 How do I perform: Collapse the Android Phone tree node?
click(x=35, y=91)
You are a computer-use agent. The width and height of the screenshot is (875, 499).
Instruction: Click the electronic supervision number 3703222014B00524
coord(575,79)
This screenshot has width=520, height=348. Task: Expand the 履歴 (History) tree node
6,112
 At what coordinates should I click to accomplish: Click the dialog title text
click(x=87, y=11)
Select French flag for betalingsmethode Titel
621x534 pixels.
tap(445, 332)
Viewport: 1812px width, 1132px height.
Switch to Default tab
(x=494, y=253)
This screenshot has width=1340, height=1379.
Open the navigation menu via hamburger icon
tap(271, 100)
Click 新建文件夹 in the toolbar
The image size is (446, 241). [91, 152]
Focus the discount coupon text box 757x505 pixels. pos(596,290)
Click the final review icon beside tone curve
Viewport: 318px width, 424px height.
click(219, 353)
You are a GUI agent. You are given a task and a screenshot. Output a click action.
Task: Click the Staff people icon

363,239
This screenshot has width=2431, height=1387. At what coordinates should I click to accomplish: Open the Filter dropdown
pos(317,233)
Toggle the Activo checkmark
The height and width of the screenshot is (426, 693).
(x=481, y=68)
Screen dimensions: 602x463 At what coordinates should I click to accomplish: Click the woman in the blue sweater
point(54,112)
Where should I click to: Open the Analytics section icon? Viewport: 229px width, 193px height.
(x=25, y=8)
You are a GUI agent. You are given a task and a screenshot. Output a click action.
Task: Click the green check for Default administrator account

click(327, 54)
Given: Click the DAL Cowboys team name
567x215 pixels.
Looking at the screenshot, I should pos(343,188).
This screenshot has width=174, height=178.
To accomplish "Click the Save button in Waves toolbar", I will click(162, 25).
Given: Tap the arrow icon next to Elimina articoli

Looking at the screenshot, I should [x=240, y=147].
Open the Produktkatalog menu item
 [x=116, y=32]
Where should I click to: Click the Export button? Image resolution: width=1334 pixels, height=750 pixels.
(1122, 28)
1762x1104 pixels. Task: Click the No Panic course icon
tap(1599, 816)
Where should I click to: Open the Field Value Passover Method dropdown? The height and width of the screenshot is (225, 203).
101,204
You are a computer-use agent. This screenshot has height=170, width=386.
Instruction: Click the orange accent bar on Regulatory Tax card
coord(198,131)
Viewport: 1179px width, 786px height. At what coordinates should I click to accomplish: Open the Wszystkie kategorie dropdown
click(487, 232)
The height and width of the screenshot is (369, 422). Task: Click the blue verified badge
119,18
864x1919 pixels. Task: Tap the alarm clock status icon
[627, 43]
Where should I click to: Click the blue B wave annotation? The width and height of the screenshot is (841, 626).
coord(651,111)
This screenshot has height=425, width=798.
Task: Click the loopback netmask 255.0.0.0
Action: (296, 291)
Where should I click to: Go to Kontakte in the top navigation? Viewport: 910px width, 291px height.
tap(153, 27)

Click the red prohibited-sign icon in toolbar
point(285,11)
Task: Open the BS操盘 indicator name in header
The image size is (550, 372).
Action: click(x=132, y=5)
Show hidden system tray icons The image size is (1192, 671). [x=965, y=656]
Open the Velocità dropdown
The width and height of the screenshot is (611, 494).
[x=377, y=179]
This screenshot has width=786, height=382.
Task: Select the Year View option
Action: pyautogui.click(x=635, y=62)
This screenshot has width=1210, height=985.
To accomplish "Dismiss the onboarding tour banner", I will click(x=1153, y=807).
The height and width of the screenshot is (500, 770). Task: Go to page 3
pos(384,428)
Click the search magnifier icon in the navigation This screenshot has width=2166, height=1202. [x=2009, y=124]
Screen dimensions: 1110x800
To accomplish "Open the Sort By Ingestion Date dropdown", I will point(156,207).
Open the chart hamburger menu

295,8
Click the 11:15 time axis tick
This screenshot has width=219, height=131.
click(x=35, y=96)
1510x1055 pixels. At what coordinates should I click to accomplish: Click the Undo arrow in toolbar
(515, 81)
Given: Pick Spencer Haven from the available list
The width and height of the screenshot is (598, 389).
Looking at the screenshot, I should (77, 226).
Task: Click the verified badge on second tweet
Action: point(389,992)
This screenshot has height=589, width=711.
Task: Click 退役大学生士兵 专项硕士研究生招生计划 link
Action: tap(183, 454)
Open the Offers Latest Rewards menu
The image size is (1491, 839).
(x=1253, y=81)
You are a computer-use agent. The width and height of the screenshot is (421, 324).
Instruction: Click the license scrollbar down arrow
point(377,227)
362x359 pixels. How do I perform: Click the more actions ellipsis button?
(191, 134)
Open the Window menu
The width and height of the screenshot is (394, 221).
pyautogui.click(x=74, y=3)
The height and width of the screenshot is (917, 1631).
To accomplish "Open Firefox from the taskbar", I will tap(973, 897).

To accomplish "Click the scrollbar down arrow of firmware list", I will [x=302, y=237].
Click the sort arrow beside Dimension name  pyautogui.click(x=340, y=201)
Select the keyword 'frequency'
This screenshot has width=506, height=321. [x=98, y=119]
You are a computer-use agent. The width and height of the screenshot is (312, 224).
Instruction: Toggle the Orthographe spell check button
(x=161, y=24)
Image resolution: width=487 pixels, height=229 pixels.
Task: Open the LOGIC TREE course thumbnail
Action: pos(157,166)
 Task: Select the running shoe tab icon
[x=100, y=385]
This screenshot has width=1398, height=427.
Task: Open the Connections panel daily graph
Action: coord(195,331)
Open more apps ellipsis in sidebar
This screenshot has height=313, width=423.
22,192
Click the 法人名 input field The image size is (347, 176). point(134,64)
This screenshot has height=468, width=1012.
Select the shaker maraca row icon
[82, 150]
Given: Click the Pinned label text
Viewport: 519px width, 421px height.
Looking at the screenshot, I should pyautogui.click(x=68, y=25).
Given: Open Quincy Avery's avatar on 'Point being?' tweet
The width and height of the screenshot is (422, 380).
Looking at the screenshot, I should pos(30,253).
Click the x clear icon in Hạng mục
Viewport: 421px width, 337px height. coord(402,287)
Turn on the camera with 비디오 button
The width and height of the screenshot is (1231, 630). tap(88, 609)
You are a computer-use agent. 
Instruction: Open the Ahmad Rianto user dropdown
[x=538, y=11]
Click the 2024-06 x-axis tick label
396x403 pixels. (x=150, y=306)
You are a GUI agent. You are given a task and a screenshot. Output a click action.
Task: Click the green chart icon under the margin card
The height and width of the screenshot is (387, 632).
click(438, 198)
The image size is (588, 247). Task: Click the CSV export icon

_Short problem_
Arrange every line of the items above as a numbered list, skipping any blank lines.

_Finished task_
1.  How do I perform: Collapse the Android Phone tree node?
2. click(x=35, y=91)
3. You are a computer-use agent. The width and height of the screenshot is (875, 499).
4. Instruction: Click the electronic supervision number 3703222014B00524
5. coord(575,79)
6. This screenshot has width=520, height=348. Task: Expand the 履歴 (History) tree node
7. 6,112
8.  At what coordinates should I click to accomplish: Click the dialog title text
9. click(x=87, y=11)
10. Select French flag for betalingsmethode Titel
11. 621x534 pixels.
12. tap(445, 332)
13. Viewport: 1812px width, 1132px height.
14. Switch to Default tab
15. (x=494, y=253)
16. This screenshot has width=1340, height=1379.
17. Open the navigation menu via hamburger icon
18. tap(271, 100)
19. Click 新建文件夹 in the toolbar
20. The image size is (446, 241). [91, 152]
21. Focus the discount coupon text box 757x505 pixels. pos(596,290)
22. Click the final review icon beside tone curve
23. Viewport: 318px width, 424px height.
24. click(219, 353)
25. You are a GUI agent. You are given a task and a screenshot. Output a click action.
26. Task: Click the Staff people icon
27. 363,239
28. This screenshot has width=2431, height=1387. At what coordinates should I click to accomplish: Open the Filter dropdown
29. pos(317,233)
30. Toggle the Activo checkmark
31. The height and width of the screenshot is (426, 693).
32. (x=481, y=68)
33. Screen dimensions: 602x463 At what coordinates should I click to accomplish: Click the woman in the blue sweater
34. point(54,112)
35. Where should I click to: Open the Analytics section icon? Viewport: 229px width, 193px height.
36. (x=25, y=8)
37. You are a GUI agent. You are given a task and a screenshot. Output a click action.
38. Task: Click the green check for Default administrator account
39. click(327, 54)
40. Given: Click the DAL Cowboys team name
41. 567x215 pixels.
42. Looking at the screenshot, I should pos(343,188).
43. This screenshot has width=174, height=178.
44. To accomplish "Click the Save button in Waves toolbar", I will click(162, 25).
45. Given: Tap the arrow icon next to Elimina articoli
46. Looking at the screenshot, I should [x=240, y=147].
47. Open the Produktkatalog menu item
48.  [x=116, y=32]
49. Where should I click to: Click the Export button? Image resolution: width=1334 pixels, height=750 pixels.
50. (1122, 28)
51. 1762x1104 pixels. Task: Click the No Panic course icon
52. tap(1599, 816)
53. Where should I click to: Open the Field Value Passover Method dropdown? The height and width of the screenshot is (225, 203).
54. 101,204
55. You are a computer-use agent. This screenshot has height=170, width=386.
56. Instruction: Click the orange accent bar on Regulatory Tax card
57. coord(198,131)
58. Viewport: 1179px width, 786px height. At what coordinates should I click to accomplish: Open the Wszystkie kategorie dropdown
59. click(487, 232)
60. The height and width of the screenshot is (369, 422). Task: Click the blue verified badge
61. 119,18
62. 864x1919 pixels. Task: Tap the alarm clock status icon
63. [627, 43]
64. Where should I click to: Click the blue B wave annotation? The width and height of the screenshot is (841, 626).
65. coord(651,111)
66. This screenshot has height=425, width=798.
67. Task: Click the loopback netmask 255.0.0.0
68. Action: (296, 291)
69. Where should I click to: Go to Kontakte in the top navigation? Viewport: 910px width, 291px height.
70. tap(153, 27)
71. Click the red prohibited-sign icon in toolbar
72. point(285,11)
73. Task: Open the BS操盘 indicator name in header
74. The image size is (550, 372).
75. Action: click(x=132, y=5)
76. Show hidden system tray icons The image size is (1192, 671). [x=965, y=656]
77. Open the Velocità dropdown
78. The width and height of the screenshot is (611, 494).
79. [x=377, y=179]
80. This screenshot has width=786, height=382.
81. Task: Select the Year View option
82. Action: pyautogui.click(x=635, y=62)
83. This screenshot has width=1210, height=985.
84. To accomplish "Dismiss the onboarding tour banner", I will click(x=1153, y=807).
85. The height and width of the screenshot is (500, 770). Task: Go to page 3
86. pos(384,428)
87. Click the search magnifier icon in the navigation This screenshot has width=2166, height=1202. [x=2009, y=124]
88. Screen dimensions: 1110x800
89. To accomplish "Open the Sort By Ingestion Date dropdown", I will point(156,207).
90. Open the chart hamburger menu
91. 295,8
92. Click the 11:15 time axis tick
93. This screenshot has width=219, height=131.
94. click(x=35, y=96)
95. 1510x1055 pixels. At what coordinates should I click to accomplish: Click the Undo arrow in toolbar
96. (515, 81)
97. Given: Pick Spencer Haven from the available list
98. The width and height of the screenshot is (598, 389).
99. Looking at the screenshot, I should (77, 226).
100. Task: Click the verified badge on second tweet
101. Action: point(389,992)
102. This screenshot has height=589, width=711.
103. Task: Click 退役大学生士兵 专项硕士研究生招生计划 link
104. Action: tap(183, 454)
105. Open the Offers Latest Rewards menu
106. The image size is (1491, 839).
107. (x=1253, y=81)
108. You are a computer-use agent. The width and height of the screenshot is (421, 324).
109. Instruction: Click the license scrollbar down arrow
110. point(377,227)
111. 362x359 pixels. How do I perform: Click the more actions ellipsis button?
112. (191, 134)
113. Open the Window menu
114. The width and height of the screenshot is (394, 221).
115. pyautogui.click(x=74, y=3)
116. The height and width of the screenshot is (917, 1631).
117. To accomplish "Open Firefox from the taskbar", I will tap(973, 897).
118. To accomplish "Click the scrollbar down arrow of firmware list", I will [x=302, y=237].
119. Click the sort arrow beside Dimension name  pyautogui.click(x=340, y=201)
120. Select the keyword 'frequency'
121. This screenshot has width=506, height=321. [x=98, y=119]
122. You are a computer-use agent. The width and height of the screenshot is (312, 224).
123. Instruction: Toggle the Orthographe spell check button
124. (x=161, y=24)
125. Image resolution: width=487 pixels, height=229 pixels.
126. Task: Open the LOGIC TREE course thumbnail
127. Action: pos(157,166)
128.  Task: Select the running shoe tab icon
129. [x=100, y=385]
130. This screenshot has width=1398, height=427.
131. Task: Open the Connections panel daily graph
132. Action: coord(195,331)
133. Open more apps ellipsis in sidebar
134. This screenshot has height=313, width=423.
135. 22,192
136. Click the 法人名 input field The image size is (347, 176). point(134,64)
137. This screenshot has height=468, width=1012.
138. Select the shaker maraca row icon
139. [82, 150]
140. Given: Click the Pinned label text
141. Viewport: 519px width, 421px height.
142. Looking at the screenshot, I should pyautogui.click(x=68, y=25).
143. Given: Open Quincy Avery's avatar on 'Point being?' tweet
144. The width and height of the screenshot is (422, 380).
145. Looking at the screenshot, I should pos(30,253).
146. Click the x clear icon in Hạng mục
147. Viewport: 421px width, 337px height. coord(402,287)
148. Turn on the camera with 비디오 button
149. The width and height of the screenshot is (1231, 630). tap(88, 609)
150. You are a computer-use agent. 
151. Instruction: Open the Ahmad Rianto user dropdown
152. [x=538, y=11]
153. Click the 2024-06 x-axis tick label
154. 396x403 pixels. (x=150, y=306)
155. You are a GUI agent. You are given a task and a screenshot. Output a click action.
156. Task: Click the green chart icon under the margin card
157. The height and width of the screenshot is (387, 632).
158. click(438, 198)
159. The image size is (588, 247). Task: Click the CSV export icon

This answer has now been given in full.